El otro día leí una entrevista a Zigmunt Bauman en la que decía: “Hay muchas formas de ser feliz. Y hay algunas que ni siquiera probaré. Pero sí que sé que, sea cual sea tu rol en la sociedad actual, todas las ideas de felicidad siempre acaban en una tienda”. Creo que con los misioneros del bienestar pasa algo parecido: necesitan vender una certeza. Probablemente no en términos mercantiles (o no sólo mercantiles), sino que necesitan hacerlo para reafirmarse a sí mismos. Cuantos más seamos los que estamos del lado del bienestar (del lado verdadero, no del otro), menos chances hay de cuestionar por qué la esfera luminosa del Bien no es absoluta, por qué hay fallas, huecos, intermitencias, interrupciones, vacíos, incompletudes.
Lo que a mí me pasa cada vez que salgo del consultorio de un misionero del bienestar es que termino queriendo un poquito más a mi sonambulismo. Creo que aunque sea incómodo, me dé vergüenza y, sobre todo, muchas veces no me deje descansar, es una condición de posibilidad.
Porque hay un malestar buscamos estar bien, tratamos de hacer algo con eso, corrernos de ese lugar que, de manera paradójica pero no excluyente, suele ser bastante cómodo. Porque hay un malestar escribimos, conversamos, estamos hoy acá. Nos movilizamos, inventamos cosas, hacemos arte, construimos mundos que van más allá de un síntoma.

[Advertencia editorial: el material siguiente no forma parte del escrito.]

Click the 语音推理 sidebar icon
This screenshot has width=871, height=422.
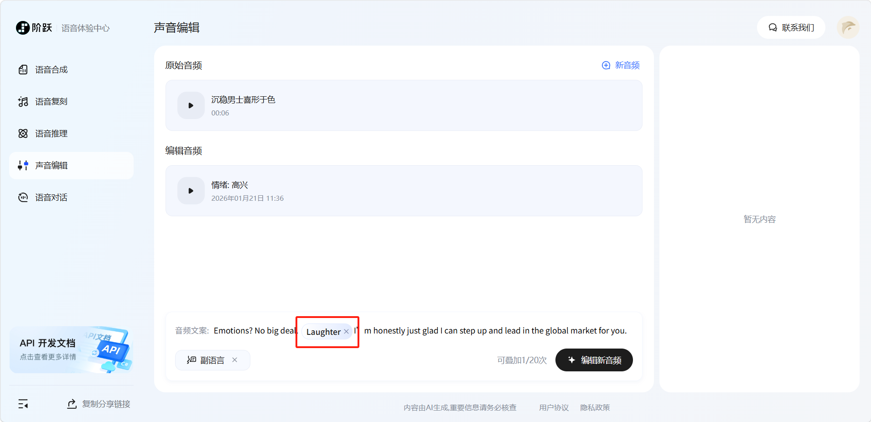tap(23, 134)
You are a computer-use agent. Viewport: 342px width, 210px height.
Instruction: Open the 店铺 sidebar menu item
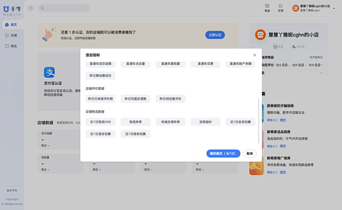[x=11, y=35]

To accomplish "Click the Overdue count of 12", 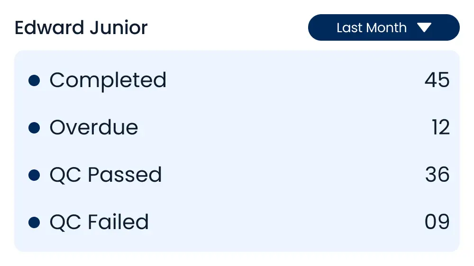I will pyautogui.click(x=440, y=128).
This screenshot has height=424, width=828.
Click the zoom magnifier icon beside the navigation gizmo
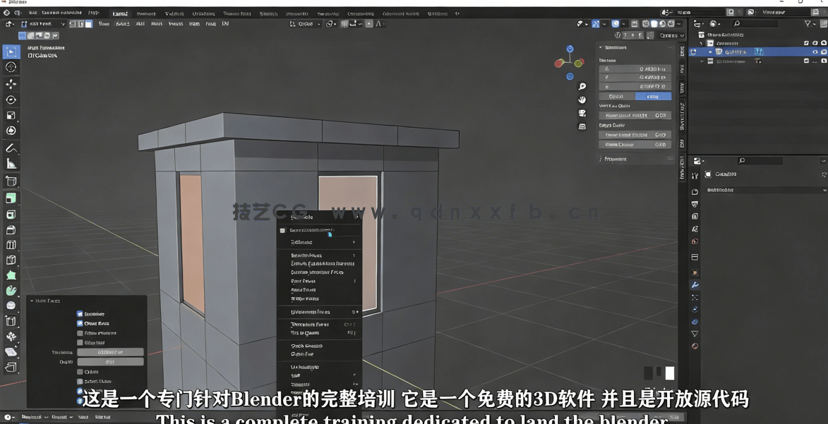(582, 87)
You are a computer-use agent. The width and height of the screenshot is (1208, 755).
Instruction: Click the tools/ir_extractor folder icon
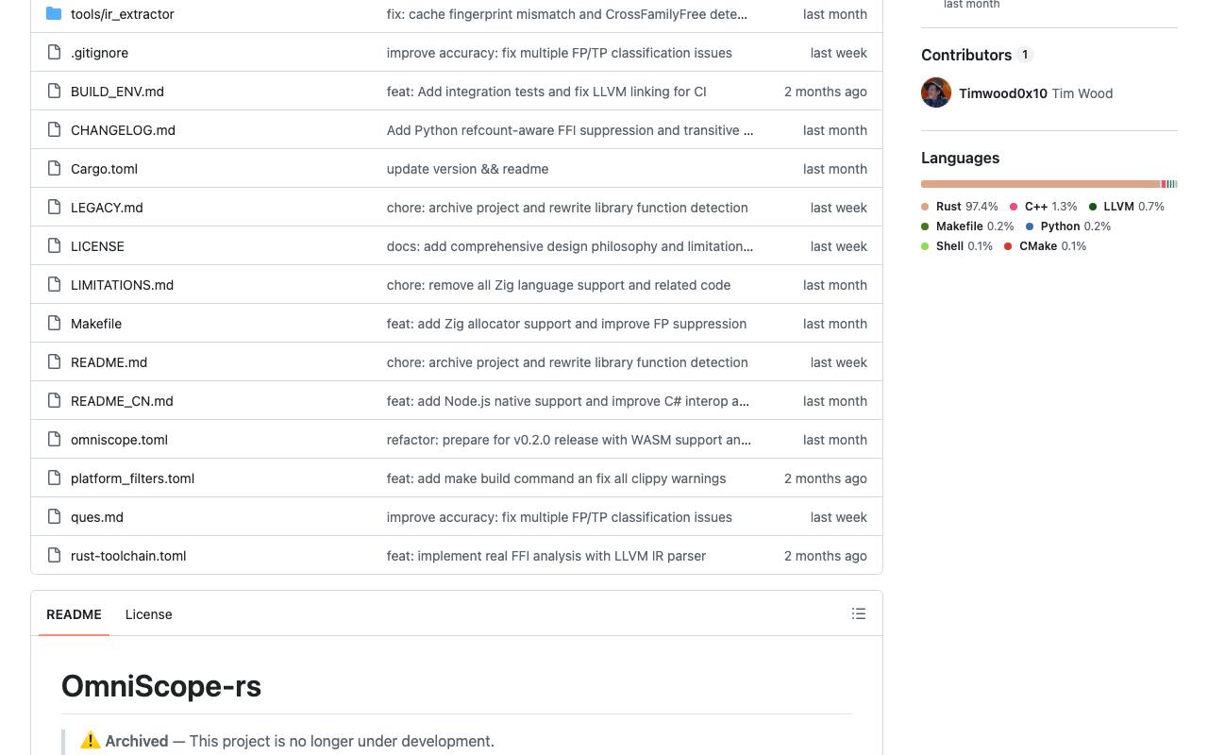(x=54, y=14)
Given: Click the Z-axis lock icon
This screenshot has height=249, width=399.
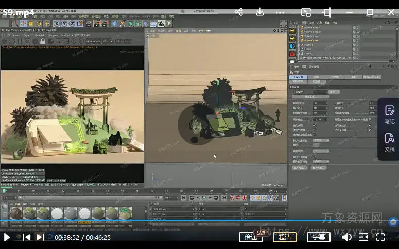Looking at the screenshot, I should tap(72, 23).
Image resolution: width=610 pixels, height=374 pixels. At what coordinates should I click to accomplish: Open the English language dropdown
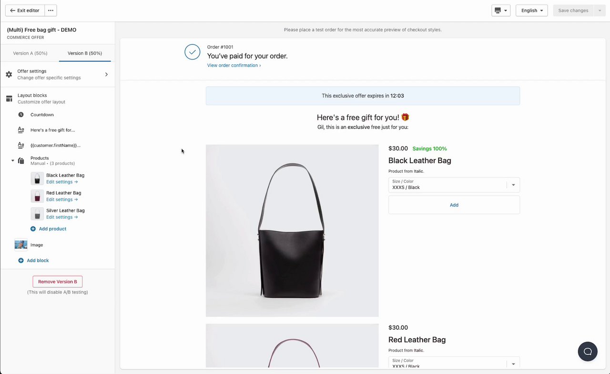point(531,10)
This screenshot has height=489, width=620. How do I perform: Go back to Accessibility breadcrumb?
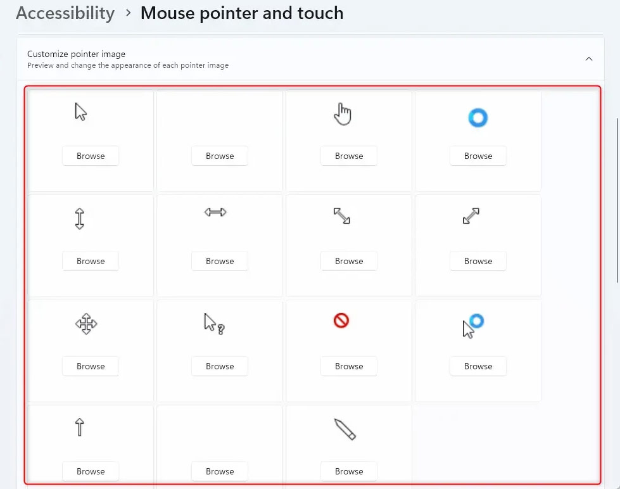click(65, 13)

Tengo en claro que mi bienestar no pasa por un ser-sin-sonambulismo, sino por descansar un poco mejor. Una vez que duerma bien, ahí sí: ahí voy a escribir un libro en el que les voy a explicar a todos ustedes cómo tienen que hacer para hallar la fórmula exacta para estar mejor. No, para estar mejor no: para ser felices de verdad, con una plenitud prepotente, llena de destellos luminosos.